Nvidia will bring to the market two new graphics boards based on their next-generation 'G80' GPU by the middle of November. To be launched are the GeForce 8800 GTX (which will contain a G80 running at 575MHz and connected over a 384-bit bus to 768MB of GDDR 3 clocked to 900MHz) and the GeForce 8800 GTS (which has 96 shaders, clocked to 1200MHz, it's said. The rest of the core runs at 500MHz, the memory at 900MHz.)

Both cards will fully support DX10, as well as SM4 and HDCP crypto-ROM, it has been revealed. Dual-slot cooling set-ups will be featured. The boards use dual-slot designs, and have minimum power requirements of 450W for the GTX and 400W for the GTS in single-card configurations.

The G80 is touted as Nvidia's first GPU with a unified shader architecture. Depending on the requirements of the application being used, each processing unit can handle either pixel colour or geometry data. Each shader is clocked independently.
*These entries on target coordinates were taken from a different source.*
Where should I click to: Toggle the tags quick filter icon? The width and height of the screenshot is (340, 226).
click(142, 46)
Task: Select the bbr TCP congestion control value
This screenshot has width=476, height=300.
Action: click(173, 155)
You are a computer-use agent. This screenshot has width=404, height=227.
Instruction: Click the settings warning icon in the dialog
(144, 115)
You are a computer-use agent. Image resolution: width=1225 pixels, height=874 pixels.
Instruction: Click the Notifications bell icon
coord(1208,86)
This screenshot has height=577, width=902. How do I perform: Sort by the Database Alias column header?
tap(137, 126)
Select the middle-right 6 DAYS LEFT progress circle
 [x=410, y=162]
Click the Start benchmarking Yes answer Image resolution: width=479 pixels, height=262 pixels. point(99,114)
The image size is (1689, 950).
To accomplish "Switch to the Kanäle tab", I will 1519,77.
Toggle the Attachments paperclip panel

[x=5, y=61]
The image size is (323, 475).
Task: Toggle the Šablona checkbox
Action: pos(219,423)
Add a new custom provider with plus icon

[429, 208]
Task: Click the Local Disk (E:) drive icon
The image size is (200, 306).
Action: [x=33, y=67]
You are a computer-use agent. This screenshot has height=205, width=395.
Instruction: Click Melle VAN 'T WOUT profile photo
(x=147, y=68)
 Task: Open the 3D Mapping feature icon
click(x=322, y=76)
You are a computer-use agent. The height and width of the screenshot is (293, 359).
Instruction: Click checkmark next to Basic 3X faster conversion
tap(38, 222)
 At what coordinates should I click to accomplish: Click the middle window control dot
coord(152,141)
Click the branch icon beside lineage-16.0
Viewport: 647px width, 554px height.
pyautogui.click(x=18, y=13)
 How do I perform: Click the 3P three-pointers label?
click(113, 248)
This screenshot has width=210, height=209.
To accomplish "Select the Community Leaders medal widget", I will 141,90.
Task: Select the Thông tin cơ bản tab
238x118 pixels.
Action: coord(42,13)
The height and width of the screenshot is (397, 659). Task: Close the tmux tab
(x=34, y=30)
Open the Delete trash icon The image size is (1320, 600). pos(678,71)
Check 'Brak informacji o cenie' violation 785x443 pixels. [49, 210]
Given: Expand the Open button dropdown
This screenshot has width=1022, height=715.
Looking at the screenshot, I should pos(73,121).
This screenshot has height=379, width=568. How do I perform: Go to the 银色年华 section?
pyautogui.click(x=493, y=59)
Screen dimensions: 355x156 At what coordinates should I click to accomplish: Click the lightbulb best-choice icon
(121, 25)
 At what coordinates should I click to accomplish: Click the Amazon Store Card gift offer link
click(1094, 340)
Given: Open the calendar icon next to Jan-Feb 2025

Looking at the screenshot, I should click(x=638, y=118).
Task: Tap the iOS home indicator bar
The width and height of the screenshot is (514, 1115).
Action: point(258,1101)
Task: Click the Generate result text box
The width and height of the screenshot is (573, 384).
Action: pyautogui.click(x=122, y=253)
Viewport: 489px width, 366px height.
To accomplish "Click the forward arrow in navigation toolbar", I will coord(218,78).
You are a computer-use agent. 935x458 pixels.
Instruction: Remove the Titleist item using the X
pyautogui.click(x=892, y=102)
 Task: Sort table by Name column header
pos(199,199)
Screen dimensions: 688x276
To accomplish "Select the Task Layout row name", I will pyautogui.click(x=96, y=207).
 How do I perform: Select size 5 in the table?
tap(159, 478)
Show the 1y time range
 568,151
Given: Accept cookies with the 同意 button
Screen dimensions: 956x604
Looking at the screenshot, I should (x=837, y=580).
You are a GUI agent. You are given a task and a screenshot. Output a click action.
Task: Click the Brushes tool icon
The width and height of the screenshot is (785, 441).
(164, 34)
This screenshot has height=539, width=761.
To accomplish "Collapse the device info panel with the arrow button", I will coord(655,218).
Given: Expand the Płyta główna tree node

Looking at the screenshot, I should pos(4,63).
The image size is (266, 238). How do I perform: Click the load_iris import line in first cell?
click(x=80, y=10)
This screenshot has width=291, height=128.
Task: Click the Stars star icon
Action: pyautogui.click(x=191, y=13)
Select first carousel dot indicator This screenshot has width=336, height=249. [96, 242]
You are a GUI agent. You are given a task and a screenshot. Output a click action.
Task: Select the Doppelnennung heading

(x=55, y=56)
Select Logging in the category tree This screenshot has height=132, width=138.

Nvidia is expected to announce the world's first DirectX 10-compliant graphics chip, the GeForce 8800 (codenamed G80), in the middle of November, graphics card makers revealed. However, despite the advantage of early launch, demand for the new graphics processing unit (GPU) will depend on penetration rate of the new Windows Vista OS and availability of new PC games supporting DirectX 10, the makers indicated.